As a conclusion,for large territory countries, the new daily cases are expected to come from different regions at different moments as the pandemic evolves. This creates unsynchronized oscillations of the daily case curves for different areas and prevents the disease from being completely eradicated. In order to stop this kind of behavior, a better control of the mobility between distant regions should be adopted. Testing and quarantine policies already embraced in some countries could prevent the appearance of new infectious foci.

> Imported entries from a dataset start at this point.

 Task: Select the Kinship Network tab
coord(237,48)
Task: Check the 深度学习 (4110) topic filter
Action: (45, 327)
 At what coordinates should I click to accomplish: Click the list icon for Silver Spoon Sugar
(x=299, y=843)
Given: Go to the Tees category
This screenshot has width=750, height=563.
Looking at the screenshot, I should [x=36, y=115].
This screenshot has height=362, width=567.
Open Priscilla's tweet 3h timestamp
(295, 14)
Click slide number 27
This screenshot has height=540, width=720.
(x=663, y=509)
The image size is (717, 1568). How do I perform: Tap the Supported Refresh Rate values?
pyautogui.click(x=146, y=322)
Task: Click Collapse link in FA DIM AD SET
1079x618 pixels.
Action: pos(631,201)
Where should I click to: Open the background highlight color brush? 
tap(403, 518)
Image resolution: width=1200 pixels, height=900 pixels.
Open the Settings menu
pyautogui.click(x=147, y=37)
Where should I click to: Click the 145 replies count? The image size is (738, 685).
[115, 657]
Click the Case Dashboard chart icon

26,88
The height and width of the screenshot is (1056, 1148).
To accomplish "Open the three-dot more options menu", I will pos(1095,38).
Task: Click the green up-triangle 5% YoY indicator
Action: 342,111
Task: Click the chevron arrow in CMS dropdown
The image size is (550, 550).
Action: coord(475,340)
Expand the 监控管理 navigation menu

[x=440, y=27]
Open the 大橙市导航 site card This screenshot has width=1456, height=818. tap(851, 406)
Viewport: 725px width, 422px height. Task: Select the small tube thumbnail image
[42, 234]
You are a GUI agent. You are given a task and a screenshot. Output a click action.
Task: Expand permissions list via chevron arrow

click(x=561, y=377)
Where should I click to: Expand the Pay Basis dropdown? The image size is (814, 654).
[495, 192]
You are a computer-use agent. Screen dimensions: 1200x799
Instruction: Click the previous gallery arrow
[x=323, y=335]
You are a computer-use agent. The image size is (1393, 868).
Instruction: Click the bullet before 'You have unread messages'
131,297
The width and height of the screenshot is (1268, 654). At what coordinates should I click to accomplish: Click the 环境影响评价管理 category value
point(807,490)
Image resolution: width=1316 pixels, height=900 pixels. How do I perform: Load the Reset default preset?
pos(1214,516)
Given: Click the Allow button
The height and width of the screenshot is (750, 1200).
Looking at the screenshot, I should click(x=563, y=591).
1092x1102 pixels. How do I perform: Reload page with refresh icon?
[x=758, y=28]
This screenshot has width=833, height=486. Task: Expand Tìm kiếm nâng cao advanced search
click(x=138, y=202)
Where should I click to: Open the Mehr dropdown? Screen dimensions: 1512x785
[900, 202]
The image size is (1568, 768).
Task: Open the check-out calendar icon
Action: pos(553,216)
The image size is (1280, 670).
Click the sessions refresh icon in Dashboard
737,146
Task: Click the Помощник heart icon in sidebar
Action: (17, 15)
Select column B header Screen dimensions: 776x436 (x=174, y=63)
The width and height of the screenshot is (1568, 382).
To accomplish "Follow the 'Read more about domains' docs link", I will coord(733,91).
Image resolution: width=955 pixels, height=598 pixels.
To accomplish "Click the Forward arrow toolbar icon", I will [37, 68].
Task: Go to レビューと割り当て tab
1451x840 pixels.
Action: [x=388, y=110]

The model described in this paper accurately accounts for the pandemic evolution in Argentina and in other countries as well21. Nevertheless, it should be noted that this prediction is limited by several assumptions. For instance long-term predictions are restricted by the available information on the mobility parameters. Their value is governed by social compliance with government restrictions and recommendations, and they can change rapidly if interventions are lifted or tightened. New government policies and the obedience of ordinary people to the recommendations cannot be predicted accurately in the long-term. This reduces the predictive power of the model. Additionally, when this model was developed, most parameters were unknown and were estimated from the available information and by fitting to real data. For instance, we assumed \(\omega =140\). If this value changes new pandemic waves could appear before or after it was predicted. Other limitation is that we are not taking into account new strains with different properties. SARS-CoV-2 variants exhibit an increase in the transmission rate and in the infectiousness period, giving place to a growth in daily new cases in some countries29. Finally, reduction of the daily cases because of vaccination is neither considered in this model.

As final remarks, we want to emphasize the importance of tracking and isolating infected people. In this sense, countries as Iceland and South Korea have shown the effectiveness of these methods to reduce the pandemic spread21,30. On the other hand, cultural habits and social behavior have shown to be important factors as well. The increase in the number of cases because of the mobility growth was clearly demonstrated in the fitted \(\nu\) parameters. With this in mind, social distancing measures and case tracking are two key factors to contain the pandemic evolution. Furthermore, as this model shows robustness as a global predictor in a very extensive and heterogeneously connected country like Argentina, we are confident that it gives strong support to analyze vaccination strategies for the future mitigation of the disease.